:: Records supplied ::

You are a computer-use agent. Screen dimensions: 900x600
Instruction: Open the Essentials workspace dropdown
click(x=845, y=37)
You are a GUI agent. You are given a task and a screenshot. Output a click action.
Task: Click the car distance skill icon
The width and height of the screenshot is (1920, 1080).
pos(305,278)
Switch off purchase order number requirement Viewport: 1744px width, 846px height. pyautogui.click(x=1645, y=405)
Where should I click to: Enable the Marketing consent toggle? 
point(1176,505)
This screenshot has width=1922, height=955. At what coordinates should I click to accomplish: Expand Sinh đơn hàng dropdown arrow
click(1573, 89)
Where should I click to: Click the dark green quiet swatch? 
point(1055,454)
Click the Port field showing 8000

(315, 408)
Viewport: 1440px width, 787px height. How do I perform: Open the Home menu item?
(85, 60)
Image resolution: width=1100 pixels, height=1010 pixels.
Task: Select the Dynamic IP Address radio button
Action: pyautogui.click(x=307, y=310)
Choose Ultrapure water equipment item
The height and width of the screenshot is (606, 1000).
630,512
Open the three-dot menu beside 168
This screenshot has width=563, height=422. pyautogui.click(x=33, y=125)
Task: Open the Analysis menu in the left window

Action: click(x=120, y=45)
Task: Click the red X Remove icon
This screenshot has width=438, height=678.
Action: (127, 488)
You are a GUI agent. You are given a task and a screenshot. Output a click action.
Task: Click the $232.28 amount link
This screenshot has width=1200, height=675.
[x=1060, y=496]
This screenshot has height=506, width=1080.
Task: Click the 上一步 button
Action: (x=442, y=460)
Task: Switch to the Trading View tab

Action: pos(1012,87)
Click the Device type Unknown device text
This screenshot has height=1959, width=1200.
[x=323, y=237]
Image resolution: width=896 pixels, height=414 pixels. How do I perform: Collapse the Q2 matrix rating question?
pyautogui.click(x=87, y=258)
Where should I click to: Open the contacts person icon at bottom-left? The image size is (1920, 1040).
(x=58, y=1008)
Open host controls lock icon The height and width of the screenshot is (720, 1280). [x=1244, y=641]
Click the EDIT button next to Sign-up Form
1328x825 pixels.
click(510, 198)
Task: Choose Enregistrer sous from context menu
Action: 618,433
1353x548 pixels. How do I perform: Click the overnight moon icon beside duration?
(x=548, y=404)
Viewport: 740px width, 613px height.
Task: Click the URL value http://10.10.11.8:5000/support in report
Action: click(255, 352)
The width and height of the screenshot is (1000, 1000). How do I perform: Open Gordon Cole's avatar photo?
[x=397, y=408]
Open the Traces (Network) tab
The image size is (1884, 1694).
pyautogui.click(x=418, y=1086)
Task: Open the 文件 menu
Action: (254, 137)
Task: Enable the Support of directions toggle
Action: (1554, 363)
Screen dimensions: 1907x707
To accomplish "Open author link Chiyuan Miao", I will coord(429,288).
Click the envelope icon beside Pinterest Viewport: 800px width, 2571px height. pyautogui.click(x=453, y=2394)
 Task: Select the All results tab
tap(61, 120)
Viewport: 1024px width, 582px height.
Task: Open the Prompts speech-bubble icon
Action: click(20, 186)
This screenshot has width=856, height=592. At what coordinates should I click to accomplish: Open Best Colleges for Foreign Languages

:::

_Exercise_. Restate all entries above verbatim.

_Exercise response_.
You are a computer-use agent. Screen dimensions: 900x600
Instruction: Open the Essentials workspace dropdown
click(x=845, y=37)
You are a GUI agent. You are given a task and a screenshot. Output a click action.
Task: Click the car distance skill icon
The width and height of the screenshot is (1920, 1080).
pos(305,278)
Switch off purchase order number requirement Viewport: 1744px width, 846px height. pyautogui.click(x=1645, y=405)
Where should I click to: Enable the Marketing consent toggle? 
point(1176,505)
This screenshot has width=1922, height=955. At what coordinates should I click to accomplish: Expand Sinh đơn hàng dropdown arrow
click(1573, 89)
Where should I click to: Click the dark green quiet swatch? 
point(1055,454)
Click the Port field showing 8000

(315, 408)
Viewport: 1440px width, 787px height. How do I perform: Open the Home menu item?
(85, 60)
Image resolution: width=1100 pixels, height=1010 pixels.
Task: Select the Dynamic IP Address radio button
Action: pyautogui.click(x=307, y=310)
Choose Ultrapure water equipment item
The height and width of the screenshot is (606, 1000).
630,512
Open the three-dot menu beside 168
This screenshot has width=563, height=422. pyautogui.click(x=33, y=125)
Task: Open the Analysis menu in the left window

Action: click(x=120, y=45)
Task: Click the red X Remove icon
This screenshot has width=438, height=678.
Action: (127, 488)
You are a GUI agent. You are given a task and a screenshot. Output a click action.
Task: Click the $232.28 amount link
This screenshot has width=1200, height=675.
[x=1060, y=496]
This screenshot has height=506, width=1080.
Task: Click the 上一步 button
Action: (x=442, y=460)
Task: Switch to the Trading View tab

Action: pos(1012,87)
Click the Device type Unknown device text
This screenshot has height=1959, width=1200.
[x=323, y=237]
Image resolution: width=896 pixels, height=414 pixels. How do I perform: Collapse the Q2 matrix rating question?
pyautogui.click(x=87, y=258)
Where should I click to: Open the contacts person icon at bottom-left? The image size is (1920, 1040).
(x=58, y=1008)
Open host controls lock icon The height and width of the screenshot is (720, 1280). [x=1244, y=641]
Click the EDIT button next to Sign-up Form
1328x825 pixels.
click(510, 198)
Task: Choose Enregistrer sous from context menu
Action: 618,433
1353x548 pixels. How do I perform: Click the overnight moon icon beside duration?
(x=548, y=404)
Viewport: 740px width, 613px height.
Task: Click the URL value http://10.10.11.8:5000/support in report
Action: click(255, 352)
The width and height of the screenshot is (1000, 1000). How do I perform: Open Gordon Cole's avatar photo?
[x=397, y=408]
Open the Traces (Network) tab
The image size is (1884, 1694).
pyautogui.click(x=418, y=1086)
Task: Open the 文件 menu
Action: (254, 137)
Task: Enable the Support of directions toggle
Action: (1554, 363)
Screen dimensions: 1907x707
To accomplish "Open author link Chiyuan Miao", I will coord(429,288).
Click the envelope icon beside Pinterest Viewport: 800px width, 2571px height. pyautogui.click(x=453, y=2394)
 Task: Select the All results tab
tap(61, 120)
Viewport: 1024px width, 582px height.
Task: Open the Prompts speech-bubble icon
Action: click(20, 186)
This screenshot has width=856, height=592. At what coordinates should I click to accomplish: Open Best Colleges for Foreign Languages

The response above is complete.